DATASET RECORDS:
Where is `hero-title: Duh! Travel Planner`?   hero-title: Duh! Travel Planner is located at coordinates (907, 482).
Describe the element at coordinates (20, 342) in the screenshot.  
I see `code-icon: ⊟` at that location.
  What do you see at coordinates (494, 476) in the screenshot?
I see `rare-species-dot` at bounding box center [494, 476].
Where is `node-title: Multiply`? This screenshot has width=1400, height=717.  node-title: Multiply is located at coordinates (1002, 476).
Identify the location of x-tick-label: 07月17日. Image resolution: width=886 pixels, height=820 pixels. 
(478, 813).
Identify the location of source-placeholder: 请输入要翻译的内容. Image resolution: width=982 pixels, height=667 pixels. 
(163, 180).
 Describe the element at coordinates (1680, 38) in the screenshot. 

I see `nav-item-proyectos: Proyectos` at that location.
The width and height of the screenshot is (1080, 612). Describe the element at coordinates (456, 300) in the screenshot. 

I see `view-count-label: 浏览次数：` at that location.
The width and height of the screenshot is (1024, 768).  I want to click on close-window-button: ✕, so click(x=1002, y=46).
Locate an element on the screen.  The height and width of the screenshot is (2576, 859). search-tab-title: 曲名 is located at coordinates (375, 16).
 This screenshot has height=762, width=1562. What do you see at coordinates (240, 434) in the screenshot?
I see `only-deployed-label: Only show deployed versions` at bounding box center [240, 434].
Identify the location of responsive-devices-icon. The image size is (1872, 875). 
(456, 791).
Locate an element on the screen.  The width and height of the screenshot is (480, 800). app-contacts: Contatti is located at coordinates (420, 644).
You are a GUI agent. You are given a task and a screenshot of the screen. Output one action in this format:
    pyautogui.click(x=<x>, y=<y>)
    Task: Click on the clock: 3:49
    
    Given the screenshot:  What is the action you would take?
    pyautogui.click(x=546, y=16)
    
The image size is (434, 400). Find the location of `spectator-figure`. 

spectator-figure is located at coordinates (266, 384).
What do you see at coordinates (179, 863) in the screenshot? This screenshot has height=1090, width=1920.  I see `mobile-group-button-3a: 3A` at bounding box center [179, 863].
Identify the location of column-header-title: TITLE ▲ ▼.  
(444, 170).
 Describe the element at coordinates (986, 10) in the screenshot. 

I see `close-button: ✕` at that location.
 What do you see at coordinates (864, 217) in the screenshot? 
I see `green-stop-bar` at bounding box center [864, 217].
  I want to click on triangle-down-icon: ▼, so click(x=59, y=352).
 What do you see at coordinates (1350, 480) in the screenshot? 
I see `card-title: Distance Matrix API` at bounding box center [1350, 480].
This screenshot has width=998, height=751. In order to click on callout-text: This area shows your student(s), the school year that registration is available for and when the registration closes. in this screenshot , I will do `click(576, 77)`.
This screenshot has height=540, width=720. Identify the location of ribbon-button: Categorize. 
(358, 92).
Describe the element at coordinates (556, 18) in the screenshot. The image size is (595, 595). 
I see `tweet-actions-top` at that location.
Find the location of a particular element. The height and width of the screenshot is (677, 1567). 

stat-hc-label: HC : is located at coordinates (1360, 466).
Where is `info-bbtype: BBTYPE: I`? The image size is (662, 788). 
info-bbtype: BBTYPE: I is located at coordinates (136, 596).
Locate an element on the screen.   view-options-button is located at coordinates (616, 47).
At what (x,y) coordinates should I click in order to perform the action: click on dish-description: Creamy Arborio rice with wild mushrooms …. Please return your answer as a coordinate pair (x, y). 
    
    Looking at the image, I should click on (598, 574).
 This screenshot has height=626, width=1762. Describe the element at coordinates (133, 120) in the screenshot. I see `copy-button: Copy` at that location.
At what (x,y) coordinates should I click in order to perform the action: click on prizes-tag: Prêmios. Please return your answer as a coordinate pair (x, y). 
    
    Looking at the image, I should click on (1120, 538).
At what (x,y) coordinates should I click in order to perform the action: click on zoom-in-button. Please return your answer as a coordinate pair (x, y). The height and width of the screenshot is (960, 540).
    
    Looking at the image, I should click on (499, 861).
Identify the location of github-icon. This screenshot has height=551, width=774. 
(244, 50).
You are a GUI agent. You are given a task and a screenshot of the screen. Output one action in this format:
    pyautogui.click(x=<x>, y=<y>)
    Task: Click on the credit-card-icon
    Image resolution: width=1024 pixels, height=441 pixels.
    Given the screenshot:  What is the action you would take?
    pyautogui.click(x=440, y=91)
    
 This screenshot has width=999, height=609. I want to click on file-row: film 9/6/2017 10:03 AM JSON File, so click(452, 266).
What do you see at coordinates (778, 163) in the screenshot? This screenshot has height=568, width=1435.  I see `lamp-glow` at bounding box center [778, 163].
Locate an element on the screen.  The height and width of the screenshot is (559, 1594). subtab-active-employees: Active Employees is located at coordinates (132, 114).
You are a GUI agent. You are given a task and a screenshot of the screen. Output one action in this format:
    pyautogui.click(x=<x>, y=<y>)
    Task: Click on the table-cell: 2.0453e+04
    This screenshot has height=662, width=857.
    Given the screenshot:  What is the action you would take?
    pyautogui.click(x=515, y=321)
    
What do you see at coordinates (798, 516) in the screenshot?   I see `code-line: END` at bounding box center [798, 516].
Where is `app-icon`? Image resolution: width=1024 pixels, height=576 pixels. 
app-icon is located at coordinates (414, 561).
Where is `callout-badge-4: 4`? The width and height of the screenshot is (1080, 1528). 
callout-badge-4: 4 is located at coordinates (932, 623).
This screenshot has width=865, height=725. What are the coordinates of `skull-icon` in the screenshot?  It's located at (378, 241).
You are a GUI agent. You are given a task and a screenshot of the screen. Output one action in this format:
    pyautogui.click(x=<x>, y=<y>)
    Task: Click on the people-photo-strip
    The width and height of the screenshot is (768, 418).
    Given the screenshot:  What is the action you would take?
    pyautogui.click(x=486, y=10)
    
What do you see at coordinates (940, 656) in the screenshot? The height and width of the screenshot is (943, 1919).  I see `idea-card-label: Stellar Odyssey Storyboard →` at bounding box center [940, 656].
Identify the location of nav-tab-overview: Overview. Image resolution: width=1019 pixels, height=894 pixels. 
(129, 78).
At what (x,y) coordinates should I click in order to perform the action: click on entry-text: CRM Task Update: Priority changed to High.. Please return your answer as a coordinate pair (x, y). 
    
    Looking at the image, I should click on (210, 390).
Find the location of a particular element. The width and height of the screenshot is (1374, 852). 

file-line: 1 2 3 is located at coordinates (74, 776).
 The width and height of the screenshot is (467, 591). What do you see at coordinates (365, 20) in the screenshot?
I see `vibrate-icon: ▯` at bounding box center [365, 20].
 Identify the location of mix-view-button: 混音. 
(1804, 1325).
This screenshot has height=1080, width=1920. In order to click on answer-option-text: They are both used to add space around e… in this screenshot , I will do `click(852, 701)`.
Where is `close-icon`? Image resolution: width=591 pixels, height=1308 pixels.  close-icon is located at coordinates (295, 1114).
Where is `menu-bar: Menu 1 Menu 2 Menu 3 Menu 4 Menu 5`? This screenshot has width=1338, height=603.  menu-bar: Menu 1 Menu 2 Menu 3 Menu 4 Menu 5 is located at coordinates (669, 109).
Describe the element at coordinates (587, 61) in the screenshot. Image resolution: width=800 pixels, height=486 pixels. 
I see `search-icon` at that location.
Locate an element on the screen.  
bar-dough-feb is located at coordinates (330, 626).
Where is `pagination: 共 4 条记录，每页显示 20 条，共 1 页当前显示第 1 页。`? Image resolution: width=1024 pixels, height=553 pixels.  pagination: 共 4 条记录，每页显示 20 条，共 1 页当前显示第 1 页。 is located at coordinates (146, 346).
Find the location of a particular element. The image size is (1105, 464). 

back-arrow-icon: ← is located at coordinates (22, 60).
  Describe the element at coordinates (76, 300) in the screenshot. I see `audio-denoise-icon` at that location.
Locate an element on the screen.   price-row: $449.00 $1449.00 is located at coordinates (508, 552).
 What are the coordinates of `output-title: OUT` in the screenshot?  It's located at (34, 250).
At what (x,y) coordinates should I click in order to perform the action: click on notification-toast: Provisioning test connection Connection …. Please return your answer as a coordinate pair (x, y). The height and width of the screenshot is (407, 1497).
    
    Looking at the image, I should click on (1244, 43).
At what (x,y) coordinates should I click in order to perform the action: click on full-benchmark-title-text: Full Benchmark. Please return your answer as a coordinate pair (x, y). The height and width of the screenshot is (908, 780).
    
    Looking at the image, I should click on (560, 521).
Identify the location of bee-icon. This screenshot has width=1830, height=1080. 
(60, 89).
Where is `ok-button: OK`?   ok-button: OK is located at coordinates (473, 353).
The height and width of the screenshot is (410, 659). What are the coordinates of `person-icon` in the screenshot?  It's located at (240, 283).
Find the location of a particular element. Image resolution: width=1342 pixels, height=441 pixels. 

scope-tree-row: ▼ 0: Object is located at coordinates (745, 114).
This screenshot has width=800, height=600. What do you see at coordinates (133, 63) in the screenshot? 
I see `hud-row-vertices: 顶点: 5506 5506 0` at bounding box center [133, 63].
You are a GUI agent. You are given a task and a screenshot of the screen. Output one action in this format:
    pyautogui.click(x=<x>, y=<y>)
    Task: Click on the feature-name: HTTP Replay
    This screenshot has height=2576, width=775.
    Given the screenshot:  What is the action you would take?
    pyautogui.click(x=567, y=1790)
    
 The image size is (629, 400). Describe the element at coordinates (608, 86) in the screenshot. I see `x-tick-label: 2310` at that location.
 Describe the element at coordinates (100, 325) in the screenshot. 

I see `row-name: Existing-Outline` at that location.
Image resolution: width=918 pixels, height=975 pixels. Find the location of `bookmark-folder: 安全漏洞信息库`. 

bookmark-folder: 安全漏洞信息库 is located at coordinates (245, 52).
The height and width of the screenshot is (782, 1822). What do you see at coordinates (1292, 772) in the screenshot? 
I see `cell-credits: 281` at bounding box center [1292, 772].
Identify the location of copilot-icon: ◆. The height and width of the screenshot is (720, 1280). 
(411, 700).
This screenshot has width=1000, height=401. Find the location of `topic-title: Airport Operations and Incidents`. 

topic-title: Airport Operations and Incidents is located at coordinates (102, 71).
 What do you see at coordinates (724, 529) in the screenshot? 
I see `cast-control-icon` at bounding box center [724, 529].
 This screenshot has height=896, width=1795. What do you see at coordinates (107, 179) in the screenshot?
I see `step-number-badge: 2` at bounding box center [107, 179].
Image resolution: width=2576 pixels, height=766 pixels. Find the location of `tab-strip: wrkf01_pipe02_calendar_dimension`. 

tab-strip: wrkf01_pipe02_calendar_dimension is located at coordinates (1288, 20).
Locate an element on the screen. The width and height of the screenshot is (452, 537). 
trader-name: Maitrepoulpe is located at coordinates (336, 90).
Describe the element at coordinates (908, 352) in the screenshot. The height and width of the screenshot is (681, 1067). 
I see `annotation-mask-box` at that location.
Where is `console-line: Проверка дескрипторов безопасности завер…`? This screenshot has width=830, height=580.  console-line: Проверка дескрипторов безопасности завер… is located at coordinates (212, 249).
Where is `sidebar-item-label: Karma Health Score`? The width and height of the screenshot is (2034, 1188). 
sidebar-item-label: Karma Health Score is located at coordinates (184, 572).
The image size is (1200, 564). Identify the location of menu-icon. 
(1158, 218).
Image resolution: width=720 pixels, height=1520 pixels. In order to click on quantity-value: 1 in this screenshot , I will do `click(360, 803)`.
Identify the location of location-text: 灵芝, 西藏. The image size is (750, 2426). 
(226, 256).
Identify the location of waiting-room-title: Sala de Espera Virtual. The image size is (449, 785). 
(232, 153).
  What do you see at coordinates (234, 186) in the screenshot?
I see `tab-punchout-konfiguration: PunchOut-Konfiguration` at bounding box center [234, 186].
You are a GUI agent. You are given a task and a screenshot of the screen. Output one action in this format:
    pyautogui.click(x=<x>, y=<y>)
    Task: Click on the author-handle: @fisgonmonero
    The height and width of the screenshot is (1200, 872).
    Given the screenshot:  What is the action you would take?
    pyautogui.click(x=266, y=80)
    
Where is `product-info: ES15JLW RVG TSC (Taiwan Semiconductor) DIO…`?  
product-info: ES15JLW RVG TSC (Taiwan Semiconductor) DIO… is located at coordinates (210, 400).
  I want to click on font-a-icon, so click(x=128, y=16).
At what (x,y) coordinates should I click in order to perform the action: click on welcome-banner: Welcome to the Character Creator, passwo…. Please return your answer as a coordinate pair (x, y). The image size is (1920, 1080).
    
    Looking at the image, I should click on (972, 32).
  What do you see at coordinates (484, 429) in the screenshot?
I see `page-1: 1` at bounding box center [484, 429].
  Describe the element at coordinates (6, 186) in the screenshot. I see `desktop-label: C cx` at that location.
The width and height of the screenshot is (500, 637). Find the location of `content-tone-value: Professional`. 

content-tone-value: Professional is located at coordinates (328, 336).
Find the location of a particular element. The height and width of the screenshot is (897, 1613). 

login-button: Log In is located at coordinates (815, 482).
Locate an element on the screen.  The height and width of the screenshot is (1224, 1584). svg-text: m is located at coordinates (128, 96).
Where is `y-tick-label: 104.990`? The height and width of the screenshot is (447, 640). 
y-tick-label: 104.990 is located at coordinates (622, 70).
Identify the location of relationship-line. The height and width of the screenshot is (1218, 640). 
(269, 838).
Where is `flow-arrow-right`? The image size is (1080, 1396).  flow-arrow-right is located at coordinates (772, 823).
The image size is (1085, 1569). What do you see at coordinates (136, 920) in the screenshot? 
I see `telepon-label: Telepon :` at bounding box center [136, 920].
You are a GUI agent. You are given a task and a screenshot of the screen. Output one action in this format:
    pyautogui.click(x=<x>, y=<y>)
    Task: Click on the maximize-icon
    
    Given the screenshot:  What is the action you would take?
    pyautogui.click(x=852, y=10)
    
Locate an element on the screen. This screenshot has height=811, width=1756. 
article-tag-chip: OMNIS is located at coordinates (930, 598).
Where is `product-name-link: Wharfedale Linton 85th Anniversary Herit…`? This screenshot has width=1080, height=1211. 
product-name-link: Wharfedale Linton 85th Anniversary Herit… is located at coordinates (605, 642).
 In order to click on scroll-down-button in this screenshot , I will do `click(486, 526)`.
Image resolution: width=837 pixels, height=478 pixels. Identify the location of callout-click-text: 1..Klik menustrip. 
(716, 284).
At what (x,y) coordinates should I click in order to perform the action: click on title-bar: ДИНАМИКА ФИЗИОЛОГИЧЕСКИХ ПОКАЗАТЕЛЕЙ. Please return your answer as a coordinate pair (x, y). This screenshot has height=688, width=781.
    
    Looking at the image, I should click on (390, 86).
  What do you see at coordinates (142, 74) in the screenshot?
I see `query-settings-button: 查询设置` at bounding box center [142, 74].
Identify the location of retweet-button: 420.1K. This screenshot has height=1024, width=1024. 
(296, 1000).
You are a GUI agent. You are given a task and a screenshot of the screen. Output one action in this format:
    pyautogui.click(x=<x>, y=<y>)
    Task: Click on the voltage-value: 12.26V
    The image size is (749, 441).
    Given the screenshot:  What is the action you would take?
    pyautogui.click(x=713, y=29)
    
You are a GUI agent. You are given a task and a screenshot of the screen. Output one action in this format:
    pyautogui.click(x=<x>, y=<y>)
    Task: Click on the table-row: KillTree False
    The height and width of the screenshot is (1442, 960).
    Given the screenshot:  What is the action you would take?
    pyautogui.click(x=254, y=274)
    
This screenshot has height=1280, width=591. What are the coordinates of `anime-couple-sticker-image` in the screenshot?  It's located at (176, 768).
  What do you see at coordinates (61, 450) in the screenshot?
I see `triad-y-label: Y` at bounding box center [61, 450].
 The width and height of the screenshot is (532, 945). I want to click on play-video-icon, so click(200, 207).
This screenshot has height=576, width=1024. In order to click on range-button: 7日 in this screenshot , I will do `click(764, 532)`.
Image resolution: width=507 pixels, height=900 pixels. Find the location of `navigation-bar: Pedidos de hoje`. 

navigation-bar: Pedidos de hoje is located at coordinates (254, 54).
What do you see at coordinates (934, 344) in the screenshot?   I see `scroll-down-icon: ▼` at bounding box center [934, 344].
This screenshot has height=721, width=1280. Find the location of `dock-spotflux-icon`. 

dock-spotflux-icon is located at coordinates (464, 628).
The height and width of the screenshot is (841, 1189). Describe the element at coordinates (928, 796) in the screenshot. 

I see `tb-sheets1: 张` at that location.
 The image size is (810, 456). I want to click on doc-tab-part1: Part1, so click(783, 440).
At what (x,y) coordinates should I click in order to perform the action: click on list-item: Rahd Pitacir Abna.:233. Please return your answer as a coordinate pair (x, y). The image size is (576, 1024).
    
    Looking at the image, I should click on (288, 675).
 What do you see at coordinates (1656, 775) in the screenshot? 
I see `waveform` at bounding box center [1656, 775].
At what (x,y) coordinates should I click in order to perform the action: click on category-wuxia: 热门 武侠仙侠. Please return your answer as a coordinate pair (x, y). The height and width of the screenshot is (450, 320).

PROBLEM: Format the lines of data from the one containing "Describe the element at coordinates (587, 61)" through the one containing "coordinates (146, 346)." as a numbered list, leaving out any blank lines.

WRITTEN ANSWER:
1. Describe the element at coordinates (587, 61) in the screenshot. Image resolution: width=800 pixels, height=486 pixels. 
2. I see `search-icon` at that location.
3. Locate an element on the screen.  
4. bar-dough-feb is located at coordinates (330, 626).
5. Where is `pagination: 共 4 条记录，每页显示 20 条，共 1 页当前显示第 1 页。`? Image resolution: width=1024 pixels, height=553 pixels.  pagination: 共 4 条记录，每页显示 20 条，共 1 页当前显示第 1 页。 is located at coordinates (146, 346).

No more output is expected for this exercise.